The trouble here is ownership. Who owns the tail?

In C++ ownership is a very important topic and defines who is responsible for who should destroy an object. The problem with C like pointers is there are no explicit ownership semantics. So as part of the documentation you need to define who the owner (and people read documentation is the problem here) is otherwise things go wrong and the wrong person will delete the object or it will never get deleted.

This is why in modern C++ it is very uncommon to see C-pointers. Because there is no ownership defined. You can use smart pointers to explicitly define the owner of a pointer or you can use references to show that you are retaining ownership.

Note: Inside a class it's OK to use a pointer as you control everything inside a class. The problems happen when you leak a pointer through a public interface.

You don't show how you expect your class to be used, but given the interface it is easy to use it with pointers and leak object all over the place.
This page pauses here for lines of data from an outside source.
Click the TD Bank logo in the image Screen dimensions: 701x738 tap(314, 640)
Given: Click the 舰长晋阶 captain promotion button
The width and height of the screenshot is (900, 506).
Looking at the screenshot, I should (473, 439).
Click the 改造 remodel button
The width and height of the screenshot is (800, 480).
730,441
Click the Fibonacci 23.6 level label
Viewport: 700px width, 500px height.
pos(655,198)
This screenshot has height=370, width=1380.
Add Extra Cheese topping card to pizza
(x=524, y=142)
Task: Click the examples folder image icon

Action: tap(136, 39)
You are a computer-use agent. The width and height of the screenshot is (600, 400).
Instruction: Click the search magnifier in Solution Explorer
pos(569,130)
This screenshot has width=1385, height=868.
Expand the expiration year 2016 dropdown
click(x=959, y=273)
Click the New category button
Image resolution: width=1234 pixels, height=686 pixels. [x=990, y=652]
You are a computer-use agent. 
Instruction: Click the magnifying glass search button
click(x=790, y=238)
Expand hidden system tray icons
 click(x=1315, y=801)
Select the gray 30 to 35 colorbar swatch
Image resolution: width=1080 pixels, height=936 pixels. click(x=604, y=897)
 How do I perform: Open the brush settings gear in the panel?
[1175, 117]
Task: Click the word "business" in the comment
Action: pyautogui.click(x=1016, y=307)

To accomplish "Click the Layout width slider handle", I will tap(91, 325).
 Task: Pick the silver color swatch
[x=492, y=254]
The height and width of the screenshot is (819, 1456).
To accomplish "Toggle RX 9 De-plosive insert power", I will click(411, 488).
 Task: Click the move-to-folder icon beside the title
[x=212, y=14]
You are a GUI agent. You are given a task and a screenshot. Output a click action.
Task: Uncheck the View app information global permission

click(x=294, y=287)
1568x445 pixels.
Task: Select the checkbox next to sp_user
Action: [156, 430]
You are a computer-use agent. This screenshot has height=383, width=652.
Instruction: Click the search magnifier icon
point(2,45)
Given the current interface I would expect the following to be standard usage:

 ImmutableList<int>* data = new List<int>(1, new List<int>(2, new List<int>(3, new Nil<int>())));

 // Do stuff.

 delete data;

This leads to all but the first element from being leaked (because the destructor does not delete the chain).

Now you can't just add a delete into the destructor as you can retrieve the tail and place it another object.

ImmutableList<int>* data1 = new List<int>(1, new Nil<int>());
ImmutableList<int>* data2 = new List<int>(2, data1->tail());

In this situation simply deleting the tail is not going to work as both data1 and data1 share the same tail. So you need some form of shared ownership semantics. Now you can do this yourself but if you try and implement your own ownership semantics then you need to define the copy and move operators for your class.

// Copy Operators
List& List::List(List const&);
List& List::operator=(List const&);

// Move Operators
List& List::List(List&&);
List& List::operator=(List&&);

This becomes exceedingly not trivial when you have shared objects. So really you need to use std::shared_ptr.

Code Review

If you have a base class with virtual methods then you your destructor should also be virtual:

template <class T>
class ImmutableList {
    public: 
       // Destructor should be declared virtual
       ~ImmutableList() {std::cout << "base class destructor";}
       ...
}

This is because you are likely to use delete on a base class pointer that points at a derived type. If the destructor is not virtual you call the wrong destructor.

Your code is not const correct.

virtual bool is_empty() = 0;
virtual T head() = 0;
virtual ImmutableList<T> * tail() = 0; 

All the above methods are const (as your class is Immutable). So you can change the object just query it.

virtual bool              is_empty() const = 0;
virtual T                 head()     const = 0;
virtual ImmutableList<T>* tail()     const = 0; 
virtual int               length()   const = 0;
                                  // ^^^^^

You return the head by value. This causes a copy of the object. Now for int and other simple types this is not a problem. But for complex types (like vector) a copy may be much more expensive.

So normally you return by reference. Not because the class in Immutable you should return a const reference.

virtual const& T head()                 const = 0;
    //  ^^^^^^

Now you return a reference to the object (allowing it to be queried). If you actually want a copy you can assign it to a variable and it will be copied.